In dialogo con Renato Pengo: “Ci hanno rubato la possibilità di vibrare”

Prosegue per SpeakArt il  progetto di catalogazione e digitalizzazione delle opere dell’artista padovano Renato Pengo. 

Il nostro lavoro nello studio dell’artista ci ha permesso di entrare in uno spazio tra il pubblico e il privato, in cui non solo si respira l’arte, ma per alcuni istanti ci si immerge pienamente nella sua vita. 

Abbiamo così  la possibilità di osservare le sue opere e conoscere i suoi pensieri, tanto covati quanto espressi.

 

 

Circondati dalla vasta produzione di Pengo, tra le montagne di libri dall’ “Elogio alla Follia” di Erasmo da Rotterdam all’ “Estetica del vuoto” di Pasqualotto, e le note del compositore giapponese Takemitsu, cattura l’attenzione un quadro in particolare, appeso ad una parete dello studio. 

Il dipinto raffigura un grande cervello, messo in risalto dallo sfondo nero, con la scritta blu “non siamo più esseri umani”. Una frase diretta, disillusa, critica ed estremamente attuale. Un manifesto. 

Parole create direttamente dal tubo del colore, che lui descrive come “la materia che viene fuori da una sorta di eiaculazione del colore”.

 

 

Esposta alla Quadriennale di Roma nel 1975, l’opera porta con sé una tecnica e un messaggio visionario. Grazie ad una risonanza magnetica prestata da un amico medico, Pengo è riuscito a riprodurre abilmente le fattezze della materia grigia. 

Il senso del discorso “non siamo più esseri umani” comincia infatti proprio dal cervello. Già negli anni ‘70 egli si accorse, grazie alla ricerca di senso che sempre ha contraddistinto le sue riflessioni, che i cittadini stavano iniziando ad essere bombardati di informazioni, le quali rischiavano di plagiare le loro decisioni e i loro gusti. 

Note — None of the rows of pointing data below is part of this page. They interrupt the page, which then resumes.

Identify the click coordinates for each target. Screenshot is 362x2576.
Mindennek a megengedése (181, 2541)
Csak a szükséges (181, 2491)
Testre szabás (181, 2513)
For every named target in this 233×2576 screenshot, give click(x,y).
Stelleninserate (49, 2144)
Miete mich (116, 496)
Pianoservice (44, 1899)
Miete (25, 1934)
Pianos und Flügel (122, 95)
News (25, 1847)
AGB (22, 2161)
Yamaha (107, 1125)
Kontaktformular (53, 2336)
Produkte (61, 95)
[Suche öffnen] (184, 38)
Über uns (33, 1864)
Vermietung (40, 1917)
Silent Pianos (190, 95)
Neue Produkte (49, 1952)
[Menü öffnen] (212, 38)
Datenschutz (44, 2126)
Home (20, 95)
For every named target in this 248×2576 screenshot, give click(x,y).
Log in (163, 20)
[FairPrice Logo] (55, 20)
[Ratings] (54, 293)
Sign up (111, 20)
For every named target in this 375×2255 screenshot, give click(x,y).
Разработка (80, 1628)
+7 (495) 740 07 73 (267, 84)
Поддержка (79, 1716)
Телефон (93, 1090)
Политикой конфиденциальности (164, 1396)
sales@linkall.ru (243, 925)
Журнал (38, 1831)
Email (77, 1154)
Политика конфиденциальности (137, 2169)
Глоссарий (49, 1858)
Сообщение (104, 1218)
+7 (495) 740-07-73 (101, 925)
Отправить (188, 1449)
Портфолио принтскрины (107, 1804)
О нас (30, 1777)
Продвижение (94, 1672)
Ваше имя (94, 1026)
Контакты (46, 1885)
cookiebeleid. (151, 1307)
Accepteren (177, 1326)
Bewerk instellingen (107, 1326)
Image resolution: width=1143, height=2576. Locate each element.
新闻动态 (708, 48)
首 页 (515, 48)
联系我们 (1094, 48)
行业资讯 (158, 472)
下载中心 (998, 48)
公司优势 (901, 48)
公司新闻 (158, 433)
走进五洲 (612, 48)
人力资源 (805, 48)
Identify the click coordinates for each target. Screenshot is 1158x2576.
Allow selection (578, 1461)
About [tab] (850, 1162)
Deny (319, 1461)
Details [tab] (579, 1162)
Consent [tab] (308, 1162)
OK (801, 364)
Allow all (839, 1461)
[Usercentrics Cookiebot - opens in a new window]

Nella visione dell’artista, il compito intrinseco del cervello di comandare il nostro corpo e la nostra mente è svolto da qualcun altro: dal potere politico e commerciale. 

 

 

È in questo modo che diventiamo tutti “un popolo di informatissimi idioti”, come si legge su una lavagnetta nello studio del Maestro, che cita a sua volta Franco Ferranotti. 

Dalla biografia di Pengo si capisce come sin dall’età di 15 anni egli sentisse l’esigenza intellettuale di emanciparsi dal pensiero dominante. L’artista afferma, infatti, che riempiendoci la testa di tante informazioni futili ci hanno rubato ciò che più caratterizza l’essere umano: il pensiero. 

Renato Pengo si spinge cosi verso la rinuncia alla comodità e alla velocità del mondo odierno, sottolineando l’importanza del rallentare, del sentire, del far vibrare nuovamente l’energia della nostra materia grigia.